Duas outras ofertas dizem respeito às ilhas defensivas octogonais da Serenissima. O Ottagono San Pietro, na laguna sul (cerca de 2.833 m²), está à venda por 1,5 milhões de euros , e o Ottagono Alberoni (a cerca de 700 metros da costa, rodeado por imponentes muralhas perimetrais) com preço sob consulta. Ambos os imóveis estão sujeitos a rigorosas imposições das autoridades de proteção do património (Soprintendenza) e requerem obras de restauro extensas. A logística do transporte de materiais para as ilhas torna este tipo de aquisição mais uma aposta de colecionador do que um projeto imobiliário convencional.
Outra oferta do mercado atual situa-se bem a sul: o Scoglio di Rovigliano , no Golfo de Nápoles, dominado por uma fortaleza de um vice-rei espanhol. O imóvel oferece uma paisagem espetacular, mas as negociações deverão ser complexas: a ilha está dividida entre 23 herdeirose uma outra parte pertence à região da Campânia. O caso é um exemplo de como o direito sucessório italiano pode, em imóveis históricos, criar situações de propriedade que bloqueiam uma venda durante anos ou, pelo menos, a atrasam significativamente.
O mercado das ilhas privadas italianas
O mercado italiano de ilhas é pequeno em comparação internacional, mas diversificado. As nove ofertas atualmente listadas na Island Seeker estão geograficamente dispersas, segundo uma análise do jornal económico Il Sole 24 Ore, com maior concentração na laguna de Veneza, na Sicília e no Friuli-Venezia Giulia, a par do Scoglio di Rovigliano, no golfo de Nápoles. A amplitude de preços, entre 1,5 e 24 milhões de euros, abrange dimensões de investimento muito distintas, desde a restauração de um histórico forte octogonal até à ocupação imediata de uma villa habitável com heliporto.

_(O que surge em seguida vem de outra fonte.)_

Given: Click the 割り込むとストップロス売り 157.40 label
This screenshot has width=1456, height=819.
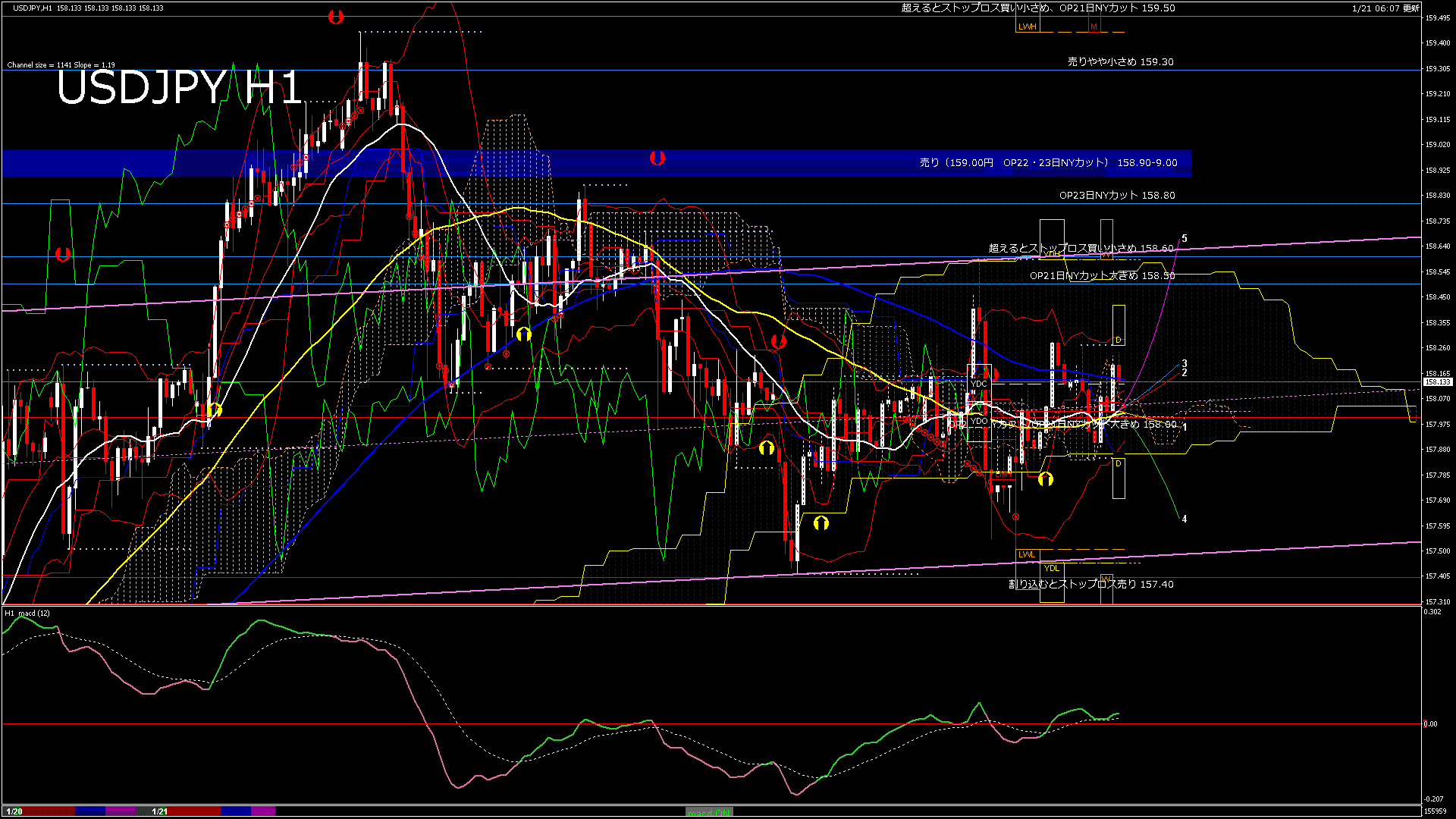Looking at the screenshot, I should click(x=1090, y=585).
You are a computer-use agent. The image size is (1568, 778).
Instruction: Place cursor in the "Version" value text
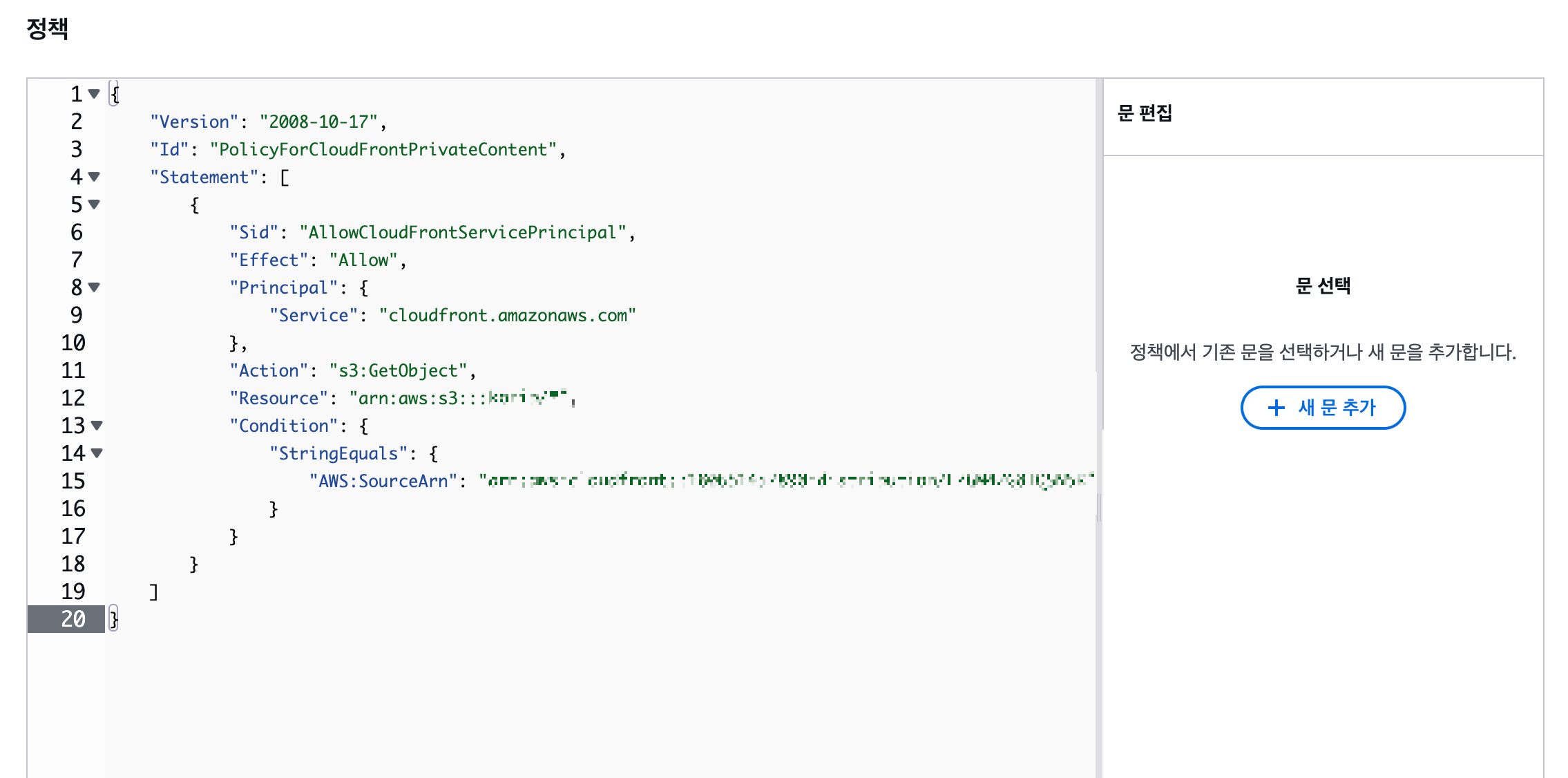pyautogui.click(x=318, y=122)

As ilhas privadas italianas estão sujeitas, em regra, a regulamentações específicas, nomeadamente no que respeita à proteção do património histórico, às obrigações ambientais em zonas lagunares e áreas marinhas protegidas, bem como às questões logísticas de transporte de materiais e de abastecimento e saneamento. Os imóveis em comercialização são habitualmente intermediados por agências especializadas em luxo, como a Lionard, ou por plataformas internacionais como a Island Seeker, com negociações frequentemente conduzidas de forma privada entre vendedor e potenciais compradores.